Case Presentation: A 28-year-old female with a PMH of intravenous drug use (IVDA) and untreated hepatitis C presented to the ED with one-week history of painful, erythematous, and tender skin in both upper and lower extremities. She also endorsed myalgia, pleuritic chest pain, and last use of heroin the day prior. She denied fever or SOB. In the ED, her vitals were BP 141/71, HR 146, RR 18, O2 99% on RA and T 98.3°F. The examination revealed multiple track marks on the upper extremities and multiple erythematous, tender, demarcated areas located in the right upper extremity, left wrist, right thigh, and bilateral ankles. Additionally, a systolic murmur along the left lower sternal border was noted, as were decreased breath sounds, greater on the right side. Laboratory studies revealed WBC 17.35 (bandemia15%), lactic acid 2.5, AST 75, ALT 114, and Hepatitis C RNA 662,000. A CT chest without contrast revealed bilateral pulmonary cavitary nodules, likely septic emboli, a moderate right pneumothorax (20-25%) and a small right pleural effusion. The patient was admitted for sepsis secondary to cellulitis with possible endocarditis and started on broad spectrum antibiotics. The pneumothorax was managed conservatively with supplemental oxygen. An initial TTE revealed a large pedunculated echogenic mass (25mm x 3mm) in the right atrium which appeared to be attached to the free wall, separate from the tricuspid valve; blood cultures grew MRSA. A subsequent TEE revealed a 2.7cm mobile, linear echo density in the right atrium, attached to the right atrial wall, likely an infected thrombus. Cardiothoracic surgery recommended medical management, including anticoagulation, without surgical intervention. A follow-up chest x-ray demonstrated resolution of the pneumothorax. The endocarditis and cellulitis improved with antibiotics. Hospital course was complicated by development of R posterior thigh abscess that required drainage. The remainder of the hospitalization was unremarkable, and the patient completed a six-week course of antibiotics.

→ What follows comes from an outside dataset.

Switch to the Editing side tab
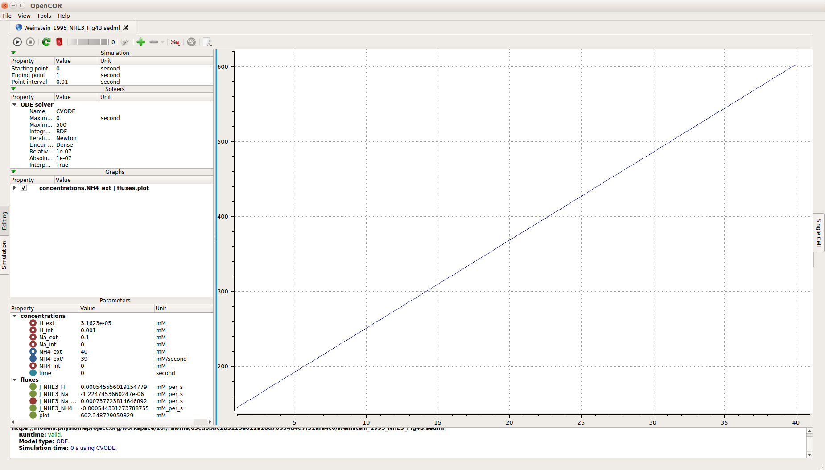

Discussion: Infective endocarditis (IE) commonly occurs in patients who use intravenous drugs. However, spontaneous PTX is a rare complication of IE. Spontaneous PTX from right-sided endocarditis was first reported in the literature by Aguado, et al in 1990. Since then, less than a dozen case reports have been reported with patients who have developed pneumothoraxes as complications of endocarditis. Typical symptoms of pneumothorax include shortness of breath, chest pain, chest tightness. Exam findings can demonstrate decreased breath sounds. Diagnosis of a pneumothorax is made via chest x-ray/CT chest. Treatment can include chest tube drainage or conservative management via serial chest x-rays. Also, unique to our case is that our patient had non-valvular IE; IV drug users have higher rates of right-sided valvular endocarditis. IE diagnosis is made via positive blood cultures and vegetations on echocardiography. Surgical intervention is recommended in those that have severe valvular regurgitation, abscesses, heart failure. Antimicrobial treatment is targeted toward the bacterium and can last at least six weeks from negative blood cultures.
Conclusions: Physicians should keep PTX in the differential for IVDU patients presenting with acute shortness of breath.